The economic underpinnings of school choice
Two seemingly unrelated phenomena in education often befuddle those interested in the topic. First, substandard public schools continue to fail no matter how much money the government throws their way. Second, teachers’ unions across the country categorically oppose school choice programs of all shapes and sizes. The same economic principle explains both events.
Suppose that Congress passes a law requiring everyone in America to carry a national identity card. Congress delegates the sole power to make, price, and deliver the cards to a single organization (call them the Kingmakers). Would you expect the Kingmakers to sell the card to you on the cheap? Probably not. Deliver it to you within a reasonable time? Unlikely.
The Kingmakers’ monopoly over the National ID cards explains its exorbitant pricing and tardy delivery. True monopolies exist not by offering better goods or lower prices, but by enticing the government to stop others from competing. Since the Kingmakers have tempted Congress to give it the sole power to produce, price, and deliver the National ID, it knows that no other organization will bite into its market share no matter how high the price or how shoddy the product.
Public education is the same story with a twist. Here, state legislatures are actually the ones enacting the school choice programs, so teachers’ unions (after spending over $100 million trying to lobby the legislature) have turned to the judicial branch to preserve its monopoly power in education. Such power allows the unions and their members to live comfortably regardless of performance. The corresponding lack of incentives is why education might just be the only field in which productivity is lower now than it was two generations ago.
Economic principles explain why teachers’ unions use every kind of argument to oppose every kind of school choice program: A constitutional challenge to a scholarship tax program enacted to help poor children in North Carolina, and a lawsuit arguing that Pennsylvania statutes prevented charter schools from competing on a level playing field with traditional public schools. In the realm of education, both charter schools and private schools represent an increase in quantity. But monopolists thrive by keeping quantity low so that they can keep prices high. Professional associations, for example, use occupational licensing to keep outsiders out.

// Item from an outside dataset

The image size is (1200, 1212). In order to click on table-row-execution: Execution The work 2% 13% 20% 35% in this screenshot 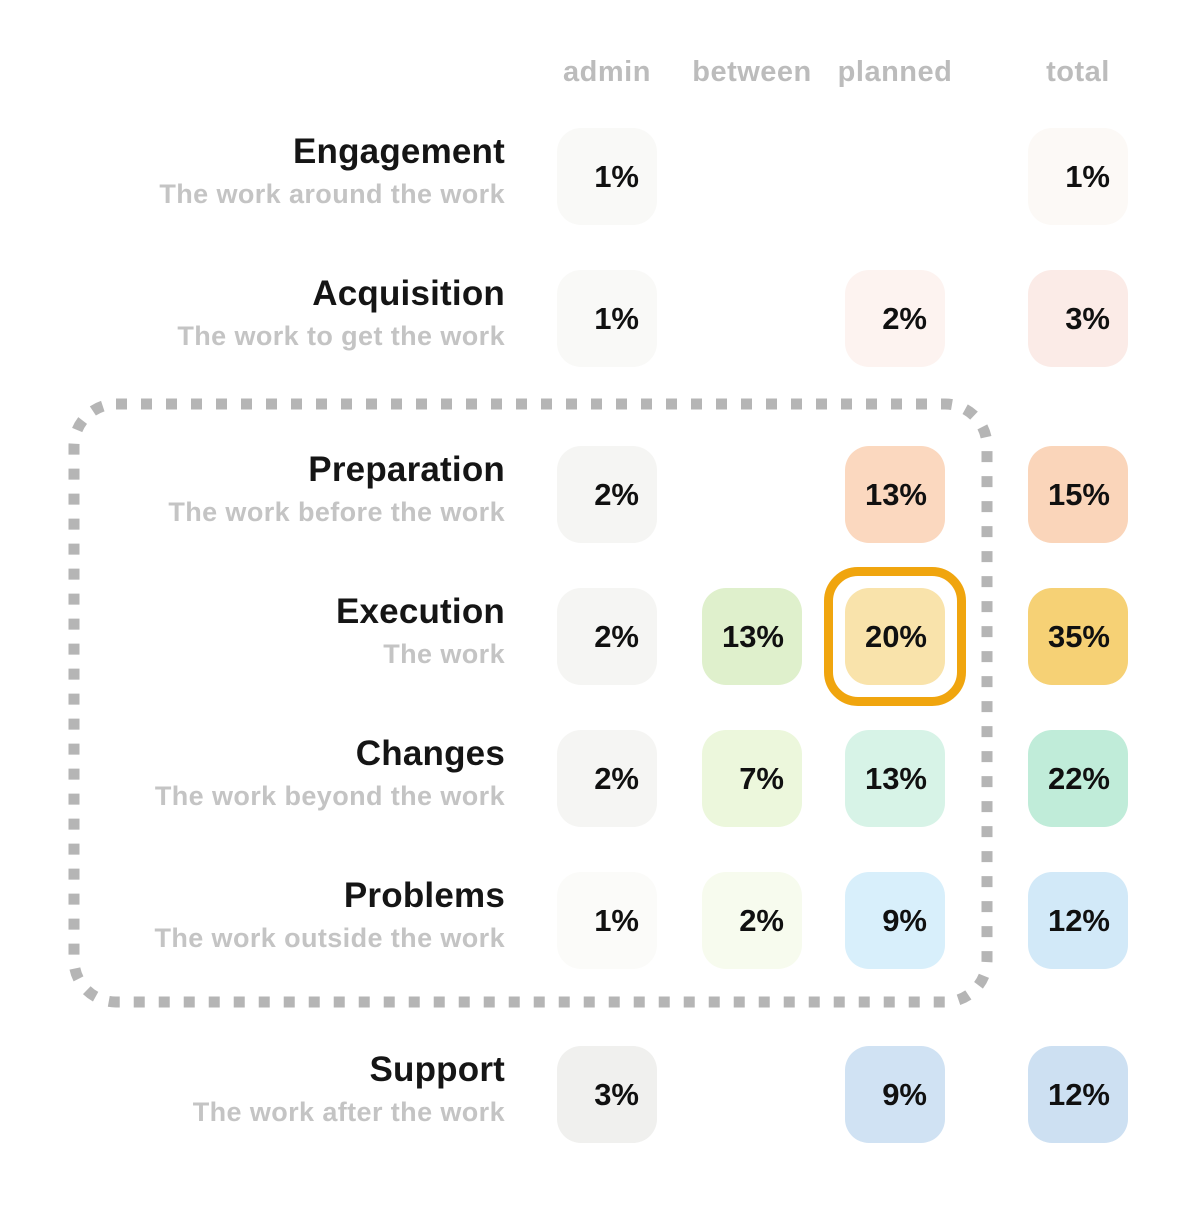, I will do `click(600, 636)`.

None of this is to attribute any moral failing to teachers’ unions. They have a duty to promote the interests of their members. But just as teachers’ unions are committed to looking after the well-being of public school teachers, PLF is committed to defending the rights of parents and children to go to the school of their choice and receive a better education. That’s why we have defended school choice programs in North Carolina and Pennsylvania, and why we will continue to defend school choice across the country.